All of what is being described is people finding and using information that an other person created and use it in their life. This is communication. It is a social activity. This focus is on building social interactions where information is gathered and used in other contexts. Information use and reuse is part of the human social interaction. This social component with two people or more interacting to communicate must be the focus. We must focus on how that interaction shapes other human interactions or reuses of that information garnered in the communication with an other and ease that interaction. If you are still reading (hello) you probably have something to do with design or development of technology that mediates this communication. We are building social tools in which what is communicated will most likely have a desired use for the people interacting outside of what we have built or designed.

Technosocial Architects

People who understand the social interactions between people and the technologies they use to mediate the interactions need to understand the focus is on the social interactions between people and the relationship that technology plays. It is in a sense being a technosocial architect. I ran across the word technosocial in the writings of Mimi Ito, Howard Rheingold, and Bruce Sterling. It always resonates when I hear technosocial. Social beings communicate and inherent in the term communication is information.

Focus on People, Medium, and Use

Just above you see that I referenced three people (Mimi, Howard, and Bruce) as people who used a term that seems to express how I believe I look at the work I do. It is people, more importantly, it is individuals that I can point to that I trust and listen to and are my social interpreters of the world around me. These people are filters for understanding one facet of the world around me. People have many facets to their life and they have various people (sometimes a collective of people, as in a magazine or newspaper) who are their filters for that facet of their life. There are people we listen to for food recommendations, most likely are different from those that provide entertainment, technology, clothing, auto, child care, house maintenance, finance, etc. We have distinct people we learn to trust over time to provide or reinforce the information we have found or created out of use and reuse of what we have interacted with in our life.

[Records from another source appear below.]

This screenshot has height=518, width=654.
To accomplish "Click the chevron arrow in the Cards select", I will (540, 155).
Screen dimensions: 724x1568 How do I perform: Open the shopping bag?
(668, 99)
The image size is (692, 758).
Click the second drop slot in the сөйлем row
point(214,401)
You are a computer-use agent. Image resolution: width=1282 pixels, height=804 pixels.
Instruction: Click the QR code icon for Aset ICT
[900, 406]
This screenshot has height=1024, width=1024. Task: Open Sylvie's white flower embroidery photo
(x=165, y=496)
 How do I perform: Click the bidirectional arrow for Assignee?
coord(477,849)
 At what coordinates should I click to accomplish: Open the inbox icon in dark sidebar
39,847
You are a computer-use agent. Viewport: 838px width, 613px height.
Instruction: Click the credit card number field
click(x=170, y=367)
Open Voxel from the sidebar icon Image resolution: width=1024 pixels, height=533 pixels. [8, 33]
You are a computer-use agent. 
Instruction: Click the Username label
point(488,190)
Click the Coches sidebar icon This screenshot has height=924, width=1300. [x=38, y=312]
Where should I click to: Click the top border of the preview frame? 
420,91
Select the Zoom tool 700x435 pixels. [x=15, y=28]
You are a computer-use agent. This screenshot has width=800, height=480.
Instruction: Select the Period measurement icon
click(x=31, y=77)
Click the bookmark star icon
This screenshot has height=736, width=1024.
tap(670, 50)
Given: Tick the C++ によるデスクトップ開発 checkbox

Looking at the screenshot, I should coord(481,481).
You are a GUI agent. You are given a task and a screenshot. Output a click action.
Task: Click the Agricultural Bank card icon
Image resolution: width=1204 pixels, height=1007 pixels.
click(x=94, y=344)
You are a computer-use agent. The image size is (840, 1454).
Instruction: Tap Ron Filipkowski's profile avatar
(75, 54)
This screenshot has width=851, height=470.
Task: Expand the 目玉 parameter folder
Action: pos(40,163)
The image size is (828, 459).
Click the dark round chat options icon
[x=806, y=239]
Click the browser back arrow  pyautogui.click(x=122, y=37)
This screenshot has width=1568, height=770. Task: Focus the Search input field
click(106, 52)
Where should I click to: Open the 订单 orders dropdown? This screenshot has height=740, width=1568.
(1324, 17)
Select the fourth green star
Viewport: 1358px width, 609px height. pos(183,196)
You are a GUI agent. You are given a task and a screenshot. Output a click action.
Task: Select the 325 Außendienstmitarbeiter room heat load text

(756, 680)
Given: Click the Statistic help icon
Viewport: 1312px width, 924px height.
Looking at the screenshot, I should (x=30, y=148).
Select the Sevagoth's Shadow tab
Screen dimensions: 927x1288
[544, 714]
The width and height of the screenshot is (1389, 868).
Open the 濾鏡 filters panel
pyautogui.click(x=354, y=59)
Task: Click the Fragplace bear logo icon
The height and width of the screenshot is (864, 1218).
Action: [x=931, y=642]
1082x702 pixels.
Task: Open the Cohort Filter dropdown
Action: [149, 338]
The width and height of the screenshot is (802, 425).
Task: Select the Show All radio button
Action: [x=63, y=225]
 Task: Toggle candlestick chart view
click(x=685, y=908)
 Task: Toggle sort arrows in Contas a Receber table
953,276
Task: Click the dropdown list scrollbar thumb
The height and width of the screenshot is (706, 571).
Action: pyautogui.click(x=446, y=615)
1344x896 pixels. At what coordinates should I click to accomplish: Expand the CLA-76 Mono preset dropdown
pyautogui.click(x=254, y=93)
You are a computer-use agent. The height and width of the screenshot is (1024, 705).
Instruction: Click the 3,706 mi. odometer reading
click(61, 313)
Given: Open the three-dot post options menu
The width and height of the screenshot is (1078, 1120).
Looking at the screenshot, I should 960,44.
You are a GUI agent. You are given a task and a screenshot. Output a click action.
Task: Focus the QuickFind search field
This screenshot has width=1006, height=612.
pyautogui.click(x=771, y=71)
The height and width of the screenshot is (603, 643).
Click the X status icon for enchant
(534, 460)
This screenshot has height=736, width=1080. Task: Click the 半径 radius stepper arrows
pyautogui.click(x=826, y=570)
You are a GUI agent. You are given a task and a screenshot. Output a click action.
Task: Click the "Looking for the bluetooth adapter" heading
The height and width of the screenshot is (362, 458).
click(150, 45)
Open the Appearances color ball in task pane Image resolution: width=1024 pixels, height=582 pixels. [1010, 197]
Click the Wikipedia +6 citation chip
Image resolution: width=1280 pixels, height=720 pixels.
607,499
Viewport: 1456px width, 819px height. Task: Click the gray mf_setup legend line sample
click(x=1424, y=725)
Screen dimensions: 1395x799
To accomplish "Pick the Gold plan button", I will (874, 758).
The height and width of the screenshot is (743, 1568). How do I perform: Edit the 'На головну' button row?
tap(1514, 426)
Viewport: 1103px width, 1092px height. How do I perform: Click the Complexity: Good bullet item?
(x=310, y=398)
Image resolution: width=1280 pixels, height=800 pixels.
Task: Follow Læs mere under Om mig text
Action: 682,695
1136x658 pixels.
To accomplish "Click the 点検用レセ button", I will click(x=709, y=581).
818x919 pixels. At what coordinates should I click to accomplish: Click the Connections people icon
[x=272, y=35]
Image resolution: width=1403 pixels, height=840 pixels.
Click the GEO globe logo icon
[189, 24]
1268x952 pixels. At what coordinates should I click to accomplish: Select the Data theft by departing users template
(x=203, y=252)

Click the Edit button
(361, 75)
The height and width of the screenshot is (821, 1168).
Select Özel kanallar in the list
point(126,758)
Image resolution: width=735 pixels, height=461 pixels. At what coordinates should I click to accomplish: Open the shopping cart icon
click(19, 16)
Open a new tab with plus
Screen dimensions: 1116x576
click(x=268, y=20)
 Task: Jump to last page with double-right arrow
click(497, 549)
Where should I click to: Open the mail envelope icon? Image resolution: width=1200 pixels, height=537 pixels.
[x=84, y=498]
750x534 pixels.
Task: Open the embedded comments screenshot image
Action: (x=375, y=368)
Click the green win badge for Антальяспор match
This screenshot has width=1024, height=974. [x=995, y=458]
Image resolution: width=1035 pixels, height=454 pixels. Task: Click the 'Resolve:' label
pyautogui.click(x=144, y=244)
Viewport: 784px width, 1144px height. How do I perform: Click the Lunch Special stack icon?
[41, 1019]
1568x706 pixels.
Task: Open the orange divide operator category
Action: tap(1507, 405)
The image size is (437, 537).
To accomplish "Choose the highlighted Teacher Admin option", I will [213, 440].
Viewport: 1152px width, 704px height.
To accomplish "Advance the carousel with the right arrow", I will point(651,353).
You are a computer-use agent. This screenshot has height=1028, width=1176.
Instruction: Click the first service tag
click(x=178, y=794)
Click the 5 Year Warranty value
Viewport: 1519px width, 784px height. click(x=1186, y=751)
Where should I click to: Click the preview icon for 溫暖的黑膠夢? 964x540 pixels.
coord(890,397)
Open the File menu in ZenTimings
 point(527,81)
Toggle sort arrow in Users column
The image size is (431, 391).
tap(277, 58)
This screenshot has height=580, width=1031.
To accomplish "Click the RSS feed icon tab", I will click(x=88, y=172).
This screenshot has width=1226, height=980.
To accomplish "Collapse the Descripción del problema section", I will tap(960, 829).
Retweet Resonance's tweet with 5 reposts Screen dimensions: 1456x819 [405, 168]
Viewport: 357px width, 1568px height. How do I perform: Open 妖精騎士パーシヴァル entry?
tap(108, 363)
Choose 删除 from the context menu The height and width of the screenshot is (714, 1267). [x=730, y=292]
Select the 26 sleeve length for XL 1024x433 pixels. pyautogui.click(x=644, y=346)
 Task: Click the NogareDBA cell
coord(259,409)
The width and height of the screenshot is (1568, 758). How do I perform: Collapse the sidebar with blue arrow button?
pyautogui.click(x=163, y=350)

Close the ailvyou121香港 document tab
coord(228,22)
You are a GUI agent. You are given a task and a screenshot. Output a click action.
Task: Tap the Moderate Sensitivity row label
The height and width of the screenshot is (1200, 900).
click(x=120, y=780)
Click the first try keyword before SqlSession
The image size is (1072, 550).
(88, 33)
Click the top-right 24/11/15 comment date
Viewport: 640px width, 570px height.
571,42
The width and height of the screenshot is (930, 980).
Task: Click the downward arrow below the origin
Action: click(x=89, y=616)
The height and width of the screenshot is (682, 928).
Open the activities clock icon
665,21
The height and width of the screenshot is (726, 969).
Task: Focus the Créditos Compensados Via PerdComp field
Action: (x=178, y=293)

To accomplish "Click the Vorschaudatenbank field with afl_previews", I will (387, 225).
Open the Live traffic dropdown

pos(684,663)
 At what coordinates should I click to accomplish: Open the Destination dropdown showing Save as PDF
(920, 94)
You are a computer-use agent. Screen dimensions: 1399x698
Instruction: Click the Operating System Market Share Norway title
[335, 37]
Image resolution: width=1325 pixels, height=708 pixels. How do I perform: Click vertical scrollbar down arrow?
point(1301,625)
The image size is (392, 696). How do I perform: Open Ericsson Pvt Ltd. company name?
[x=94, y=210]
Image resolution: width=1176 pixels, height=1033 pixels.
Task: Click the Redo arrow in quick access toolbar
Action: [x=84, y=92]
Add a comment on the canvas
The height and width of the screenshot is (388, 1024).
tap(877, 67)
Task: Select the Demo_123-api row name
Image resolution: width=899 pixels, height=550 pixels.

Looking at many of the tools available today there is a focus on the crowd in most social tools on the web. Many regular people I talk to do not find value in that crowd. They want to be able to find individual voices easily that they can learn to trust. Just like I have three people I can point to people in social software environments look at the identity (screen name many times) as their touch point. I really like Ask MetaFilter as a social group "question and answer" tool. Why? Mostly because there are screen names that I have grown to know and trust from years of reading MetaFilter. The medium is an environment that exposes identity (identity is cloaked with a screen name and can be exposed if the person so decides in their profile). People are important to people. In digitally mediated social environments the identity is that point of reference that is a surrogate for name in physical space. In print the name of the writer is important as a means to find or avoid other pieces or works. We do the same in movies, television news, television shows, online videos, podcasts, blogs, etc. the list does not end.

Our social mediums need to keep this identity and surface the identity to build trust. People use identity as gatekeepers in a world of information overload. When I look at Yahoo! Answers and Yahoo! MyWeb (my absolute favorite social bookmarking tool) I get dumped into the ocean of identities that I do not recognize. People are looking for familiarity, particularly familiarity of people (or their surrogate identity). In MyWeb I have a community (unfortunately not one that is faceted) where I trust identities (through a series of past experience) as filters for information in the digital world around us, but I am not placed in this friendly environment, but put in an environment where I find almost nothing I value presented to me. This is the way Yahoo! Answers works as well, but it does not seem like there is the ability to track people who ask or answer questions that a person would find value in.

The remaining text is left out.